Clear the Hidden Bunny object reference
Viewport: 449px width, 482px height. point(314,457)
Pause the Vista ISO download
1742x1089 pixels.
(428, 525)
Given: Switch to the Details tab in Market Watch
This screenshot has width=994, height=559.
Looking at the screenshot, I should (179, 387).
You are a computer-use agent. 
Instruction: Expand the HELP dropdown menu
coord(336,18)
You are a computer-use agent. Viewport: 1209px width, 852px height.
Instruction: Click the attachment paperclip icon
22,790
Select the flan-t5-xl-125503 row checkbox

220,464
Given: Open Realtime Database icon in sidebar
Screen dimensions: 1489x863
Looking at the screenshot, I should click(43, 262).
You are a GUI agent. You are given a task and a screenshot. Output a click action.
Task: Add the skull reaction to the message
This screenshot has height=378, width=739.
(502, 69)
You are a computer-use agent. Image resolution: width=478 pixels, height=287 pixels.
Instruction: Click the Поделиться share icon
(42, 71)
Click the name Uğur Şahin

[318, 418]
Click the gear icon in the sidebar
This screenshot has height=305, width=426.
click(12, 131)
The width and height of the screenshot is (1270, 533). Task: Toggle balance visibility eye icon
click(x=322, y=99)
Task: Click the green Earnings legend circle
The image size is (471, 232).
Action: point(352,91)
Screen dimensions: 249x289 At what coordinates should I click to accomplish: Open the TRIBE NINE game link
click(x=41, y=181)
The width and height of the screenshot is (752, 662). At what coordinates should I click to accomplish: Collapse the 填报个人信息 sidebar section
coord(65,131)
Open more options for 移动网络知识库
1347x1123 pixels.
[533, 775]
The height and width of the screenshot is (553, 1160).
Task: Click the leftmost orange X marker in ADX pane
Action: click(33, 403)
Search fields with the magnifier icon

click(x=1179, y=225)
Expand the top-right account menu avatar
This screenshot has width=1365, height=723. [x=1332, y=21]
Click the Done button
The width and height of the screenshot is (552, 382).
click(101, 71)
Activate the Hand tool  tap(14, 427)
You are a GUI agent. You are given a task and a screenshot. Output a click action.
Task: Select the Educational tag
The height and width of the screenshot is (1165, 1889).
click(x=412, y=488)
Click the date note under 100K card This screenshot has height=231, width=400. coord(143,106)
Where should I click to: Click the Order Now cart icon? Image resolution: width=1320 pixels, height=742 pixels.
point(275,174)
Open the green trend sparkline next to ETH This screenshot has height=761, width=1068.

◆ **TASK STATEMENT**
From the rows above, collect every line that contains the word "accomplish".

◆ **FINISHED ANSWER**
Screen dimensions: 249x289 At what coordinates should I click to accomplish: Open the TRIBE NINE game link
The width and height of the screenshot is (752, 662). At what coordinates should I click to accomplish: Collapse the 填报个人信息 sidebar section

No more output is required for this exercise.